O primeiro símbolo é a mulher em si, que, na cultura matriarcal, representava o sexo sagrado, gerador de vida. Como tal ela simbolizava a Grande Mãe. Agora, é feita a grande sedutora.
No segundo, desconstrói-se o símbolo da serpente, que representava a sabedoria divina, que se renovava sempre como se renova a pele da serpente.

No terceiro, desfigura-se a árvore da vida, tida como um dos símbolos principais da vida, gestada pelas mulheres, agora colocada sob o interdito: "Não comais nem toqueis de seu fruto".
No quarto, se distorce o caráter simbólico da sexualidade, tida como sagrada, pois permitia o acesso ao êxtase e ao conhecimento místico, representada pela relação homem-mulher.

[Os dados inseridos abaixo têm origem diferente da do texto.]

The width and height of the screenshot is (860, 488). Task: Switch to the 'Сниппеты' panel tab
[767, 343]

Ora, o que faz o atual relato do pecado original? Inverte totalmente o sentido profundo e verdadeiro desses símbolos. Dessacraliza-os, diaboliza-os e transforma o que era bênção em maldição.

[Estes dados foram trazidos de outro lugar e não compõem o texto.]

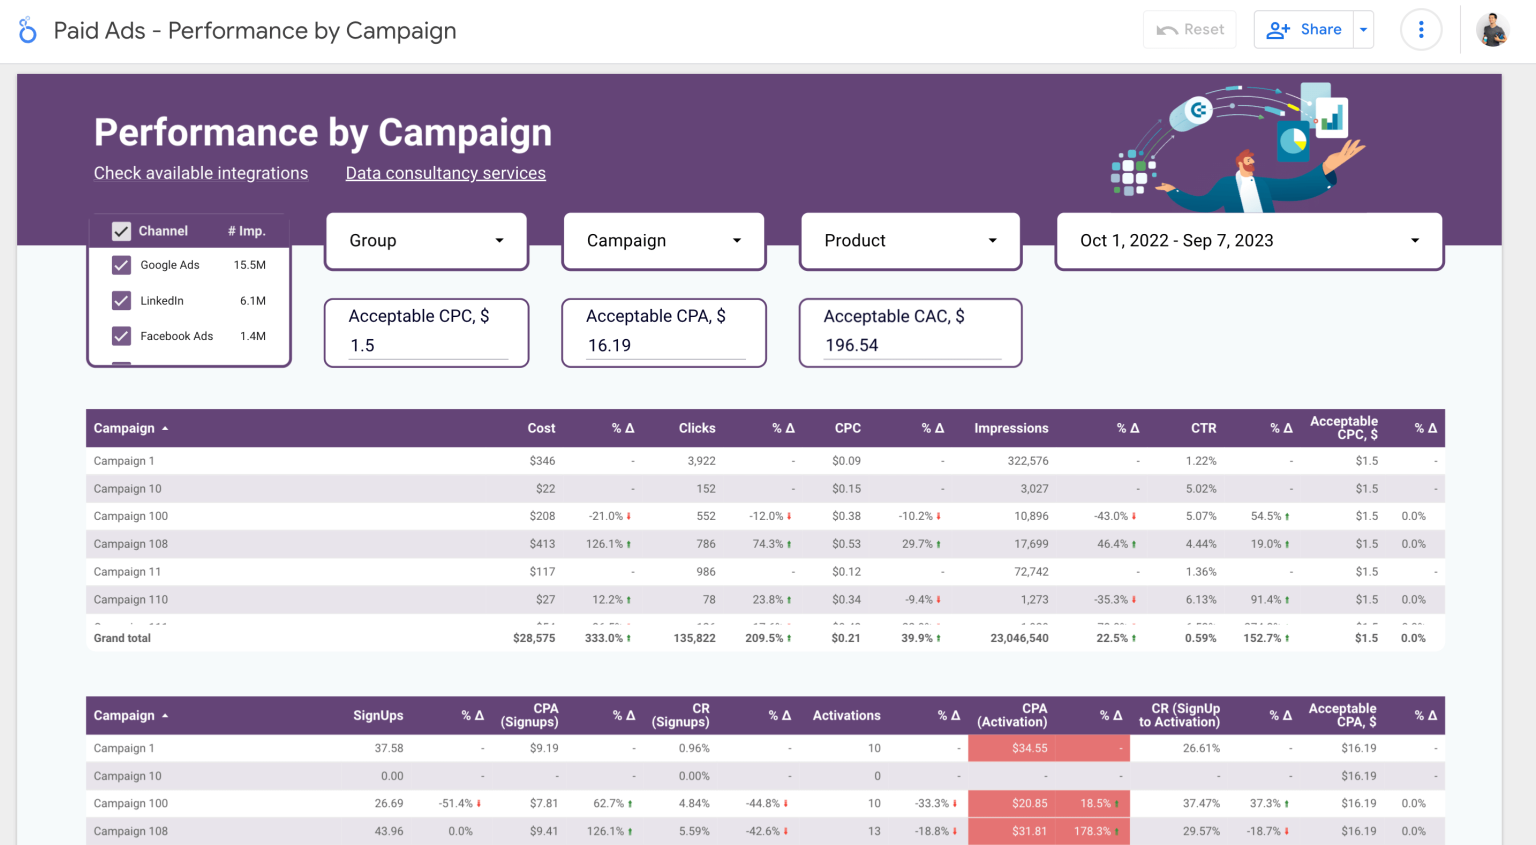
Task: Click the undo arrow icon inside Reset
Action: tap(1166, 29)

A mulher é eternamente maldita, feita um ser inferior. Sedutora do homem que "a dominará". E o poder de dar a vida será realizado entre dores.

A serpente será maldita, inimiga da mulher, que lhe ferirá a cabeça, mas que será mordida no calcanhar.

A árvore da vida e da sabedoria cai sob o signo do interdito. Antes, na cultura matriarcal, comer da árvore da vida era se imbuir de sabedoria. Agora, comer dela significa perigo letal.

O laço sagrado entre o homem e a mulher é substituído pelo laço matrimonial, ocupando o homem o lugar de chefe e a mulher de dominada.

Aqui se operou uma desconstrução profunda do relato anterior, feminino e sacral. Hoje todos somos reféns do relato adâmico, antifeminista e culpabilizador, como está no Gênesis.

As teólogas feministas nos apontam quão profundas são as raízes da dominação das mulheres.

Ao resgatarem o relato mais arcaico, feminista, elas propõem uma relação nova com a vida, com os gêneros, com o poder, com o sagrado e com a sexualidade.